[Required work]:
1. Please output the passage of the Microsoft security excerpt starting with "These newest flaws" and going on through "far this year.", copied word for word.
2. Find every line in the listing that contains the string "answer", matching case, and copy each of those lines.

[Extract]:
────────────────────────────────────────
According to the company's "critical" security bulletin, flaws in its Office software, in combination with flaws in its Internet Explorer Web browser, could give malicious attackers the ability to view or alter Office files, or even wipe out users' hard drives altogether.

"This vulnerability could enable an attacker to run arbitrary commands on another user's system. By doing so, the attacker would be able to take any action that a user could take, including but not limited to loading and running programs, altering data on the system, reformatting the hard drive, or changing the security settings," Microsoft said.

The Office-related programs vulnerable to attacks include Microsoft Office 2000, Office XP, Money 2002, Money 2003 and Project 2002, as well as server software related to such client software, Microsoft added.

The company also said these kinds of attacks could be performed either through Web pages or through e-mail. Since over 100 million people use Office globally, the risk of attack is thought to be significant. More information and a patch for this flaw can be found on the Microsoft Web site.

Also this week, Microsoft revealed vulnerabilities in the three latest versions of its Internet Explorer browser software that could let attackers read files. These bugs can also be fixed by downloading software patches from Microsoft's TechNet Web site.

These newest flaws follow revelations just last week regarding security gaps in Internet Explorer and a complementary encryption program, which security experts said could expose credit card and other sensitive information to would-be attackers. With these most recent warnings, the company has now admitted to around 30 vulnerabilities in its software this year.

Meanwhile, Microsoft, often criticised for what technical experts consider to be a lack of adequate security in its products, is in the midst of convincing users that security its one of its top concerns. Earlier in 2002, the business launched a "trustworthy computing" campaign, which has cost an estimated USD100 million so far this year.
────────────────────────────────────────
[Material provided]:
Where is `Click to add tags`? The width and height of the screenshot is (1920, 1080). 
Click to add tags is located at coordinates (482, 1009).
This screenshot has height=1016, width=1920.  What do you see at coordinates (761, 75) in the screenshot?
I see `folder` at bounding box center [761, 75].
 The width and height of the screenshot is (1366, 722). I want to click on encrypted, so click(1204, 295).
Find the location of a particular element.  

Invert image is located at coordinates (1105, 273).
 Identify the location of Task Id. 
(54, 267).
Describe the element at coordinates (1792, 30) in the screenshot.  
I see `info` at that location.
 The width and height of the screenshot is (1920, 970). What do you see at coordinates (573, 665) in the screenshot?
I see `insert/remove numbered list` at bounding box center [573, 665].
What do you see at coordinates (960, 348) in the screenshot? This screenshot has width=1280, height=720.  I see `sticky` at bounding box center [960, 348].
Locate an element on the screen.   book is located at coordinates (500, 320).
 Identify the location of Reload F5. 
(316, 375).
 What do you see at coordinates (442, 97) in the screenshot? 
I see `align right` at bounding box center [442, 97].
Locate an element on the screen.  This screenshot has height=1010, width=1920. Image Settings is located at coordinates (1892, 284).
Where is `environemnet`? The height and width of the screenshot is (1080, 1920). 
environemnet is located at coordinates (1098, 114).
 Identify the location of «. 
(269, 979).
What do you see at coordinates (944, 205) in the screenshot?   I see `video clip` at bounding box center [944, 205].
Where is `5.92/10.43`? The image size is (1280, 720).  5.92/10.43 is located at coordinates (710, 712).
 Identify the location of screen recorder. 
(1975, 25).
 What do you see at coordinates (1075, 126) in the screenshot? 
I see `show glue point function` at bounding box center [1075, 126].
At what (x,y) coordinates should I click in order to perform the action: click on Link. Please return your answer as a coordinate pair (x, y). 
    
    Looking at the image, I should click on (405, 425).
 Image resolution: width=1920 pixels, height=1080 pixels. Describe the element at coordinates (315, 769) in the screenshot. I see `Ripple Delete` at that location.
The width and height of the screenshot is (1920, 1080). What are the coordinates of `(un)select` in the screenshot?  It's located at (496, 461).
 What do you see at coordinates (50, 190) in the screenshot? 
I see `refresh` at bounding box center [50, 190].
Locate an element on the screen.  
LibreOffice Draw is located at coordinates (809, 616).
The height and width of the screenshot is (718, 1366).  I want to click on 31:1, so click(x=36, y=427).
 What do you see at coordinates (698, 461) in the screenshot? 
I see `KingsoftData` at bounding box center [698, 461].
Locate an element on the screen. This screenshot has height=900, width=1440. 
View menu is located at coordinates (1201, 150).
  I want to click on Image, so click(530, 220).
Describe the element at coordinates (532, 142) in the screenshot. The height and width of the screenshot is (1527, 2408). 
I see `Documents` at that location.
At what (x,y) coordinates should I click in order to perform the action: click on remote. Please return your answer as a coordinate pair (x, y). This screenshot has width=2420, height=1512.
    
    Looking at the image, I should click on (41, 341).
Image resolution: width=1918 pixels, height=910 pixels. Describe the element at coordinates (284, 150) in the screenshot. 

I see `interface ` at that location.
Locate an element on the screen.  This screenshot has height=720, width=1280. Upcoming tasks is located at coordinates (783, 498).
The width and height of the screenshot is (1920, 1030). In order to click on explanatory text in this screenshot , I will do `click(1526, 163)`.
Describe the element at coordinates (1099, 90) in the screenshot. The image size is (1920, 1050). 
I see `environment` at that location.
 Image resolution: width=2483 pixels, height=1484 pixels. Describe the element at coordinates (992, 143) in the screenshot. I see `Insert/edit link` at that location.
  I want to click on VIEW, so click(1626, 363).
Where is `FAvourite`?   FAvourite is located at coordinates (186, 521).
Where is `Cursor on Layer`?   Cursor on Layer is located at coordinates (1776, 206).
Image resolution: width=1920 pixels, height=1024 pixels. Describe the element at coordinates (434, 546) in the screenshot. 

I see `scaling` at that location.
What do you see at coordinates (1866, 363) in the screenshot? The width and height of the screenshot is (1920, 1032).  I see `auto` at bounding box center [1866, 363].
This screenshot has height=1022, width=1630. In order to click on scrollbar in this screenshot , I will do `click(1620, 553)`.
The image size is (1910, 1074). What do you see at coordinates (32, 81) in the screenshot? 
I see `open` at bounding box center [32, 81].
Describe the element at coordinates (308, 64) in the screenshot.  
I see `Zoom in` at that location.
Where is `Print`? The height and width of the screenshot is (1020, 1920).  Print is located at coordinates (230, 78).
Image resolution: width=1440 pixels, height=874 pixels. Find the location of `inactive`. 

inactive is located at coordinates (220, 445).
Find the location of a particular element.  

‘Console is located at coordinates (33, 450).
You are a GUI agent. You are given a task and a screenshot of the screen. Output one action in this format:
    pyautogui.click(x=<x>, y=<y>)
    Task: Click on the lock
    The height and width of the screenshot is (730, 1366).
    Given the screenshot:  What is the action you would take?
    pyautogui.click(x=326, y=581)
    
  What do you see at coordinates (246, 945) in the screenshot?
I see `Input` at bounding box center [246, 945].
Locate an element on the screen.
────────────────────────────────────────
[Solved problems]:
1.
These newest flaws follow revelations just last week regarding security gaps in Internet Explorer and a complementary encryption program, which security experts said could expose credit card and other sensitive information to would-be attackers. With these most recent warnings, the company has now admitted to around 30 vulnerabilities in its software this year.

Meanwhile, Microsoft, often criticised for what technical experts consider to be a lack of adequate security in its products, is in the midst of convincing users that security its one of its top concerns. Earlier in 2002, the business launched a "trustworthy computing" campaign, which has cost an estimated USD100 million so far this year.

2.
At what (x,y) coordinates should I click in order to perform the action: click on Link. Please return your answer as a coordinate pair (x, y). 
At what (x,y) coordinates should I click in order to perform the action: click on remote. Please return your answer as a coordinate pair (x, y). This screenshot has width=2420, height=1512.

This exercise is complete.